Directions for this task:
Please return each of the entries that follow, unchanged in every word.

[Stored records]

⁂

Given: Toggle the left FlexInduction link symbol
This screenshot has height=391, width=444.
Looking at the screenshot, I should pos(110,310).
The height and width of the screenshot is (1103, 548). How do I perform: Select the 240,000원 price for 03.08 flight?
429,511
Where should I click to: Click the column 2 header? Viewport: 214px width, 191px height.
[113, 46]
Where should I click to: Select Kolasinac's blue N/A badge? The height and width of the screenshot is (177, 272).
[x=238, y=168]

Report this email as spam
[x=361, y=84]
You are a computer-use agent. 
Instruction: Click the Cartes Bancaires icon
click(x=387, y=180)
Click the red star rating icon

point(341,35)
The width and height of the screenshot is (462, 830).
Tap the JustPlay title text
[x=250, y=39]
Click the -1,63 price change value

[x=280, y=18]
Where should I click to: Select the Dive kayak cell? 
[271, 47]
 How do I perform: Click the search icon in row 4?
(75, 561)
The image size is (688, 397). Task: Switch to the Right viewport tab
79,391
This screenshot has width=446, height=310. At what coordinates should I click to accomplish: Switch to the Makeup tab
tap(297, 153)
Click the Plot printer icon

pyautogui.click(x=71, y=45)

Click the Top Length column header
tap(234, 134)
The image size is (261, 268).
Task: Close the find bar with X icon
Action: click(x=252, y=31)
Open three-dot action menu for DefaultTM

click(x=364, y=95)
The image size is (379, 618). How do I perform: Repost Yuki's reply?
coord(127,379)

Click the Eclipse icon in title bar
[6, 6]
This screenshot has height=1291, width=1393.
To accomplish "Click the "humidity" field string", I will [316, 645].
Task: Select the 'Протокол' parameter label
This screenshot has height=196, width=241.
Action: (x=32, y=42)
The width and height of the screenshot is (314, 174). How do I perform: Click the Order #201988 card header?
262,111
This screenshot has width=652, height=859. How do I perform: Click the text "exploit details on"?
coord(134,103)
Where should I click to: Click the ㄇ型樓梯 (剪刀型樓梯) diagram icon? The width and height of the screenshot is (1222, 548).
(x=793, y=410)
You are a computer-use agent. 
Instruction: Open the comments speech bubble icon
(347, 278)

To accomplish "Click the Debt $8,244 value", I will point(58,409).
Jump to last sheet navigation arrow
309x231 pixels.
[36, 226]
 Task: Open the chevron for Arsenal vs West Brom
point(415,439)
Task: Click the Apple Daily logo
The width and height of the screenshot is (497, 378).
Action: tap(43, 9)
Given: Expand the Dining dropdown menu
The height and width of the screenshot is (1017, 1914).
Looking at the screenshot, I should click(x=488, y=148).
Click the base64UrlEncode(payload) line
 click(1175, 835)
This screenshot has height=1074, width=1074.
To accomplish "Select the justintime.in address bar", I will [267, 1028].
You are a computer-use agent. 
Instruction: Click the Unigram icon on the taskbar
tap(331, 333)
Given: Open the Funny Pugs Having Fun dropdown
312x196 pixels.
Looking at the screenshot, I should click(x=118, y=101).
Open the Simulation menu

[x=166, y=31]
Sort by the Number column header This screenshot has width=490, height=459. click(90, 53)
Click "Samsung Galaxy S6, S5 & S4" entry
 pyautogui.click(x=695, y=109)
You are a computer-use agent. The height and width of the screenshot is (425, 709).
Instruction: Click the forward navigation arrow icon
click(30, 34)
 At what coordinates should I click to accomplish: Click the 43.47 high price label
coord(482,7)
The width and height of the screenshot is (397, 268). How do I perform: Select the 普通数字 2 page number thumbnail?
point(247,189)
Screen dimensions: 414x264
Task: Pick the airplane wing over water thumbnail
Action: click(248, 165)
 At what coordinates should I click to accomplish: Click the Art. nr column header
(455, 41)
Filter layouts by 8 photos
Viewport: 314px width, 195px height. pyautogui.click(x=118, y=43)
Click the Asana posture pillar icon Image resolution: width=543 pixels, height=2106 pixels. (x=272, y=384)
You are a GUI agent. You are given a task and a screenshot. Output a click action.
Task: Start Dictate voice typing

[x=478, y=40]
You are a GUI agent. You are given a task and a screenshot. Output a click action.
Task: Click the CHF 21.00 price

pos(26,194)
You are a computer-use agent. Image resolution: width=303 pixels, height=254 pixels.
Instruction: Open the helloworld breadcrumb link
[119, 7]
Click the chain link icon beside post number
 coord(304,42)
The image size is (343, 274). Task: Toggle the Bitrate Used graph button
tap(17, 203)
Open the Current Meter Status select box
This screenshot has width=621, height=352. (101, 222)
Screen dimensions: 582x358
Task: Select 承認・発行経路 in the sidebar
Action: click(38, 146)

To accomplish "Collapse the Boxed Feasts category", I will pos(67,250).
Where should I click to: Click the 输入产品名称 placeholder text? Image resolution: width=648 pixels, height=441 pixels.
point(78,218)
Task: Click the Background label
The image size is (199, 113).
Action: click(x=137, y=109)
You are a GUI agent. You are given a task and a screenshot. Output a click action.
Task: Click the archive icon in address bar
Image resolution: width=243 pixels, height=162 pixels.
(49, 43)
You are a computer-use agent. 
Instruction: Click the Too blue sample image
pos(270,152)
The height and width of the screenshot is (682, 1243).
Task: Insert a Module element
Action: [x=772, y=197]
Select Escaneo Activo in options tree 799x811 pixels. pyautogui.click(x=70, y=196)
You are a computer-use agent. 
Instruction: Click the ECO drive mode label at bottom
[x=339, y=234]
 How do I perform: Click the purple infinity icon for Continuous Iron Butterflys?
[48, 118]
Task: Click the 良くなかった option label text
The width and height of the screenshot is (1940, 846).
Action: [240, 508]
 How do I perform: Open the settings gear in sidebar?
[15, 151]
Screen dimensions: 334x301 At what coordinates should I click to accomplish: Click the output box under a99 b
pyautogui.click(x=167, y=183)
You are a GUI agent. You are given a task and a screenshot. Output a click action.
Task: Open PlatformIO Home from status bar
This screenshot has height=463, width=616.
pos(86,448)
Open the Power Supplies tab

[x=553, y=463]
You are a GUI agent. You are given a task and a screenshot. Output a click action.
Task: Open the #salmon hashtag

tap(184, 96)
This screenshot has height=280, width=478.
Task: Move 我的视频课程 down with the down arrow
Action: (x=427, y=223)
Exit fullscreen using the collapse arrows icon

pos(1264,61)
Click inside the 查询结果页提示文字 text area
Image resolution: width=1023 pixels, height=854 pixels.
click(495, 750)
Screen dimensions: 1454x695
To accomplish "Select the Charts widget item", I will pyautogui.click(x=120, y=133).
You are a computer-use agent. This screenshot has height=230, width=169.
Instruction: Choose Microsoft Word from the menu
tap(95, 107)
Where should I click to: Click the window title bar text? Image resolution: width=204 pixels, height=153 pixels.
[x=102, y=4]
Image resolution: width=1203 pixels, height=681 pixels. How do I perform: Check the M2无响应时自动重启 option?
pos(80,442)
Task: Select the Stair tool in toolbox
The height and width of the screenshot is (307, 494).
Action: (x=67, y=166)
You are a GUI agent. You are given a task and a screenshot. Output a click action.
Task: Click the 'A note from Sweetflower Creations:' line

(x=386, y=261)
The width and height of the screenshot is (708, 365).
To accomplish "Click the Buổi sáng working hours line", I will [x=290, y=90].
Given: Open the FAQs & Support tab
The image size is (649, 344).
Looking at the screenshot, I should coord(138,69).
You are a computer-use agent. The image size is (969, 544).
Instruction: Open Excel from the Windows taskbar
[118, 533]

⁂

Task answer:
Given: Toggle the left FlexInduction link symbol
This screenshot has height=391, width=444.
Looking at the screenshot, I should pos(110,310).
The height and width of the screenshot is (1103, 548). How do I perform: Select the 240,000원 price for 03.08 flight?
429,511
Where should I click to: Click the column 2 header? Viewport: 214px width, 191px height.
[113, 46]
Where should I click to: Select Kolasinac's blue N/A badge? The height and width of the screenshot is (177, 272).
[x=238, y=168]

Report this email as spam
[x=361, y=84]
You are a computer-use agent. 
Instruction: Click the Cartes Bancaires icon
click(x=387, y=180)
Click the red star rating icon

point(341,35)
The width and height of the screenshot is (462, 830).
Tap the JustPlay title text
[x=250, y=39]
Click the -1,63 price change value

[x=280, y=18]
Where should I click to: Select the Dive kayak cell? 
[271, 47]
 How do I perform: Click the search icon in row 4?
(75, 561)
The image size is (688, 397). Task: Switch to the Right viewport tab
79,391
This screenshot has width=446, height=310. At what coordinates should I click to accomplish: Switch to the Makeup tab
tap(297, 153)
Click the Plot printer icon

pyautogui.click(x=71, y=45)

Click the Top Length column header
tap(234, 134)
The image size is (261, 268).
Task: Close the find bar with X icon
Action: click(x=252, y=31)
Open three-dot action menu for DefaultTM

click(x=364, y=95)
The image size is (379, 618). How do I perform: Repost Yuki's reply?
coord(127,379)

Click the Eclipse icon in title bar
[6, 6]
This screenshot has height=1291, width=1393.
To accomplish "Click the "humidity" field string", I will [316, 645].
Task: Select the 'Протокол' parameter label
This screenshot has height=196, width=241.
Action: (x=32, y=42)
The width and height of the screenshot is (314, 174). How do I perform: Click the Order #201988 card header?
262,111
This screenshot has width=652, height=859. How do I perform: Click the text "exploit details on"?
coord(134,103)
Where should I click to: Click the ㄇ型樓梯 (剪刀型樓梯) diagram icon? The width and height of the screenshot is (1222, 548).
(x=793, y=410)
You are a computer-use agent. 
Instruction: Open the comments speech bubble icon
(347, 278)

To accomplish "Click the Debt $8,244 value", I will point(58,409).
Jump to last sheet navigation arrow
309x231 pixels.
[36, 226]
 Task: Open the chevron for Arsenal vs West Brom
point(415,439)
Task: Click the Apple Daily logo
The width and height of the screenshot is (497, 378).
Action: tap(43, 9)
Given: Expand the Dining dropdown menu
The height and width of the screenshot is (1017, 1914).
Looking at the screenshot, I should click(x=488, y=148).
Click the base64UrlEncode(payload) line
 click(1175, 835)
This screenshot has height=1074, width=1074.
To accomplish "Select the justintime.in address bar", I will [267, 1028].
You are a computer-use agent. 
Instruction: Click the Unigram icon on the taskbar
tap(331, 333)
Given: Open the Funny Pugs Having Fun dropdown
312x196 pixels.
Looking at the screenshot, I should click(x=118, y=101).
Open the Simulation menu

[x=166, y=31]
Sort by the Number column header This screenshot has width=490, height=459. click(90, 53)
Click "Samsung Galaxy S6, S5 & S4" entry
 pyautogui.click(x=695, y=109)
You are a computer-use agent. The height and width of the screenshot is (425, 709).
Instruction: Click the forward navigation arrow icon
click(30, 34)
 At what coordinates should I click to accomplish: Click the 43.47 high price label
coord(482,7)
The width and height of the screenshot is (397, 268). How do I perform: Select the 普通数字 2 page number thumbnail?
point(247,189)
Screen dimensions: 414x264
Task: Pick the airplane wing over water thumbnail
Action: click(248, 165)
 At what coordinates should I click to accomplish: Click the Art. nr column header
(455, 41)
Filter layouts by 8 photos
Viewport: 314px width, 195px height. pyautogui.click(x=118, y=43)
Click the Asana posture pillar icon Image resolution: width=543 pixels, height=2106 pixels. (x=272, y=384)
You are a GUI agent. You are given a task and a screenshot. Output a click action.
Task: Start Dictate voice typing

[x=478, y=40]
You are a GUI agent. You are given a task and a screenshot. Output a click action.
Task: Click the CHF 21.00 price

pos(26,194)
You are a computer-use agent. Image resolution: width=303 pixels, height=254 pixels.
Instruction: Open the helloworld breadcrumb link
[119, 7]
Click the chain link icon beside post number
 coord(304,42)
The image size is (343, 274). Task: Toggle the Bitrate Used graph button
tap(17, 203)
Open the Current Meter Status select box
This screenshot has width=621, height=352. (101, 222)
Screen dimensions: 582x358
Task: Select 承認・発行経路 in the sidebar
Action: click(38, 146)

To accomplish "Collapse the Boxed Feasts category", I will pos(67,250).
Where should I click to: Click the 输入产品名称 placeholder text? Image resolution: width=648 pixels, height=441 pixels.
point(78,218)
Task: Click the Background label
The image size is (199, 113).
Action: click(x=137, y=109)
You are a GUI agent. You are given a task and a screenshot. Output a click action.
Task: Click the archive icon in address bar
Image resolution: width=243 pixels, height=162 pixels.
(49, 43)
You are a computer-use agent. 
Instruction: Click the Too blue sample image
pos(270,152)
The height and width of the screenshot is (682, 1243).
Task: Insert a Module element
Action: [x=772, y=197]
Select Escaneo Activo in options tree 799x811 pixels. pyautogui.click(x=70, y=196)
You are a computer-use agent. 
Instruction: Click the ECO drive mode label at bottom
[x=339, y=234]
 How do I perform: Click the purple infinity icon for Continuous Iron Butterflys?
[48, 118]
Task: Click the 良くなかった option label text
The width and height of the screenshot is (1940, 846).
Action: [240, 508]
 How do I perform: Open the settings gear in sidebar?
[15, 151]
Screen dimensions: 334x301 At what coordinates should I click to accomplish: Click the output box under a99 b
pyautogui.click(x=167, y=183)
You are a GUI agent. You are given a task and a screenshot. Output a click action.
Task: Open PlatformIO Home from status bar
This screenshot has height=463, width=616.
pos(86,448)
Open the Power Supplies tab

[x=553, y=463]
You are a GUI agent. You are given a task and a screenshot. Output a click action.
Task: Open the #salmon hashtag

tap(184, 96)
This screenshot has height=280, width=478.
Task: Move 我的视频课程 down with the down arrow
Action: (x=427, y=223)
Exit fullscreen using the collapse arrows icon

pos(1264,61)
Click inside the 查询结果页提示文字 text area
Image resolution: width=1023 pixels, height=854 pixels.
click(495, 750)
Screen dimensions: 1454x695
To accomplish "Select the Charts widget item", I will pyautogui.click(x=120, y=133).
You are a computer-use agent. This screenshot has height=230, width=169.
Instruction: Choose Microsoft Word from the menu
tap(95, 107)
Where should I click to: Click the window title bar text? Image resolution: width=204 pixels, height=153 pixels.
[x=102, y=4]
Image resolution: width=1203 pixels, height=681 pixels. How do I perform: Check the M2无响应时自动重启 option?
pos(80,442)
Task: Select the Stair tool in toolbox
The height and width of the screenshot is (307, 494).
Action: (x=67, y=166)
You are a GUI agent. You are given a task and a screenshot. Output a click action.
Task: Click the 'A note from Sweetflower Creations:' line

(x=386, y=261)
The width and height of the screenshot is (708, 365).
To accomplish "Click the Buổi sáng working hours line", I will [x=290, y=90].
Given: Open the FAQs & Support tab
The image size is (649, 344).
Looking at the screenshot, I should coord(138,69).
You are a computer-use agent. The image size is (969, 544).
Instruction: Open Excel from the Windows taskbar
[118, 533]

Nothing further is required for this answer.